The Rt Rev Christopher Chessun, Bishop of Southwark, said: “From where we are today, compared to where we were a year ago, it is as someone said to me the other day 'nothing short of miraculous'.”

Canon Rosie Harper, from the Oxford Diocese, speaking to the General Synod, said people outside the Church of England viewed a community still arguing over discrimination in the 21st century as “weird”.

The Bishop of Rochester, the Rt Rev James Langstaff, briefing journalists afterwards, said: “Although we are hugely encouraged by a vote of 378 in favour and eight against, that is not a cause for complacency.
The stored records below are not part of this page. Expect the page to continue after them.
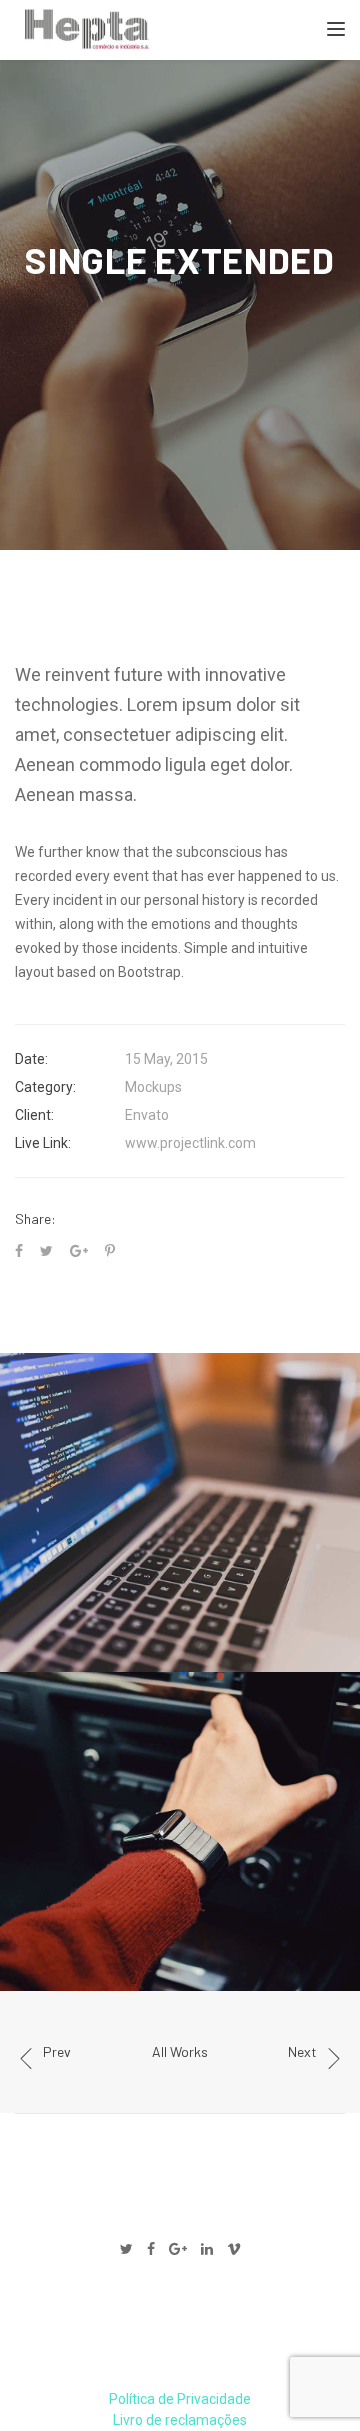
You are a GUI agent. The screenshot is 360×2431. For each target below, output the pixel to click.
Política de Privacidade (180, 2399)
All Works (180, 2051)
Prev (57, 2051)
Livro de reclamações (180, 2420)
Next (302, 2051)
“There is a lot of work still to be done. People will have voted in favour of this to continue the process who may or may not vote in favour of the package at the end of the day.

“So it is not over and that is a reality.”

Prime Minister David Cameron hailed the progress made today. Speaking in the Commons, he said that he would work with the Church on fast-tracking women's passage to the House of Lords, allowing them a visible presence in Parliament “as soon as possible”.

He said: “I strongly support women bishops and I hope the Church of England takes this key step to ensure its place as a modern church, in touch with our society.”